■ Task directions
Answer with a number only: how many lines of the data contain "logo"?

Collection entries

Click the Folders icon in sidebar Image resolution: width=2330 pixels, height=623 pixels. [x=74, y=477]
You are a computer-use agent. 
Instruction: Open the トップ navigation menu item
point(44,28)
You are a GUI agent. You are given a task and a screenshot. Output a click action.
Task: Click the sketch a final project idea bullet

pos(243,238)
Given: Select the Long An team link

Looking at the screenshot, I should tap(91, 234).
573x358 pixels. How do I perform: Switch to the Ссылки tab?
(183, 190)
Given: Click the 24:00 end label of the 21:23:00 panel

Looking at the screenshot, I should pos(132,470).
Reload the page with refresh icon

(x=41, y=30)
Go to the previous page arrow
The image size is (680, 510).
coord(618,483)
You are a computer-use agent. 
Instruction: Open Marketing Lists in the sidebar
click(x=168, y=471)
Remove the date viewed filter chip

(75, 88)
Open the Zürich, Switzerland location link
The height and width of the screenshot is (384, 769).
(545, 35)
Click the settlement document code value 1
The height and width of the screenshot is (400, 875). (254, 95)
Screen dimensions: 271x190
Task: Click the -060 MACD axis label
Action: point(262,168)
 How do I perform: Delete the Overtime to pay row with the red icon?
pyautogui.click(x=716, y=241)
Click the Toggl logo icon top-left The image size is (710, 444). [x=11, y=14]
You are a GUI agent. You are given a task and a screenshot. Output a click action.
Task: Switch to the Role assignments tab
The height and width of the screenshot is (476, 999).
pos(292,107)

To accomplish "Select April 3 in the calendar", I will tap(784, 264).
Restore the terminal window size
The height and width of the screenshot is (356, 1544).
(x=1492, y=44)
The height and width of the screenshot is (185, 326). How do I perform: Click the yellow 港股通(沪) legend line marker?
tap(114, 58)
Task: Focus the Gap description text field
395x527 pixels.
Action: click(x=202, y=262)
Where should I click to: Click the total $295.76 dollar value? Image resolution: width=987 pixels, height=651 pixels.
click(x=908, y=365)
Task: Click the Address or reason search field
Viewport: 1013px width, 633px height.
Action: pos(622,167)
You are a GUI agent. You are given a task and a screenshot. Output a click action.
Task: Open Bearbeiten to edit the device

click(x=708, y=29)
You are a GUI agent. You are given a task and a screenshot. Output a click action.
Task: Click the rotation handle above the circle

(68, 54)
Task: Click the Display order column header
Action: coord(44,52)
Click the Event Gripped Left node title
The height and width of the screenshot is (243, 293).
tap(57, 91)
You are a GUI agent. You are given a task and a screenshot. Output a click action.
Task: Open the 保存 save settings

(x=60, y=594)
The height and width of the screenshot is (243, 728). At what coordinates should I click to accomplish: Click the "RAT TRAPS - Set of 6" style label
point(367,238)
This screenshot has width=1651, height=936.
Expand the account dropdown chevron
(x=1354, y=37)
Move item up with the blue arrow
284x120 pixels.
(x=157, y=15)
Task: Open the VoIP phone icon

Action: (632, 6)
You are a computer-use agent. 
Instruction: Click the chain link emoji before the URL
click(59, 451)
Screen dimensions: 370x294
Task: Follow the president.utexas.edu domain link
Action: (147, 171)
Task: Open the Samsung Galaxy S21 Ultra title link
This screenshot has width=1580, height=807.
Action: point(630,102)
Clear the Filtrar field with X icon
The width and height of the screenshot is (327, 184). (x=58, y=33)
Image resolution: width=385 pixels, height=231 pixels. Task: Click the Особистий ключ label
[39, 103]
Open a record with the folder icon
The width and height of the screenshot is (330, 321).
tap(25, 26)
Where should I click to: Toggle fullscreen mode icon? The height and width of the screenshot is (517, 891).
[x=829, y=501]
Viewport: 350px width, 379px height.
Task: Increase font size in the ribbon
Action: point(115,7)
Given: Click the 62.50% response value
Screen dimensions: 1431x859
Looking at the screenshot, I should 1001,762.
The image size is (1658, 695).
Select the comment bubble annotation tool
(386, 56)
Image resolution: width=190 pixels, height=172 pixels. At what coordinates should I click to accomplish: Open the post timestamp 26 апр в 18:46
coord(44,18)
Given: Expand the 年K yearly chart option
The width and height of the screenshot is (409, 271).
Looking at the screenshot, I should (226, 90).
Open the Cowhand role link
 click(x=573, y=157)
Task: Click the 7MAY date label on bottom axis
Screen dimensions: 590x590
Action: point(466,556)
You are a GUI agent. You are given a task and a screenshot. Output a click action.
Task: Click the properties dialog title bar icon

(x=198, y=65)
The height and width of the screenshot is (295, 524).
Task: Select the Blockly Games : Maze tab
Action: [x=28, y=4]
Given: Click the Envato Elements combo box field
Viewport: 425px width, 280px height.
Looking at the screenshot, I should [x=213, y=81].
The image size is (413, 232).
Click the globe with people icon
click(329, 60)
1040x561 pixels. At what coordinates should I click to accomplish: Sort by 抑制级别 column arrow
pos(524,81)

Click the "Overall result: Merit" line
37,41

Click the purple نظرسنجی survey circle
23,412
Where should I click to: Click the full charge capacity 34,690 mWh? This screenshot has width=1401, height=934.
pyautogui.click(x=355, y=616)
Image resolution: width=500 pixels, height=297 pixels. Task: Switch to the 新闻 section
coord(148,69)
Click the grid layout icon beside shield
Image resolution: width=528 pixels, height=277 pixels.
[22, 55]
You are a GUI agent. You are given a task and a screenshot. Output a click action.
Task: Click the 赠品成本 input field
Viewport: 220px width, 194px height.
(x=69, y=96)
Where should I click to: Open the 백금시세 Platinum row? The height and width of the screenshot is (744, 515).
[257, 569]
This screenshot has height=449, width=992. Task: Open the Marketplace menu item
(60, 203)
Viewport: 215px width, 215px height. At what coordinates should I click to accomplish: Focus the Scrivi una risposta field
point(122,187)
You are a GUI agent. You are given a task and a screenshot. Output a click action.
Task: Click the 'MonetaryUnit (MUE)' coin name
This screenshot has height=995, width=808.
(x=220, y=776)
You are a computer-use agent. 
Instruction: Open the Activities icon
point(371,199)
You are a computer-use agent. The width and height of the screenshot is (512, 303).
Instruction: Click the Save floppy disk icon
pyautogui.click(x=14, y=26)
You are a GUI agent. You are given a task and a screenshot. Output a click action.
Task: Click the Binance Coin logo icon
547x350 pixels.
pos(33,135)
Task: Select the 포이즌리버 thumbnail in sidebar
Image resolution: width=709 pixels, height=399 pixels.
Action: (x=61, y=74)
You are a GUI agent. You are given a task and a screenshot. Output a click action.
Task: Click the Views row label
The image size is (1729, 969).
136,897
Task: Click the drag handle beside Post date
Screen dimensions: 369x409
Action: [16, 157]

■ Problem solution
2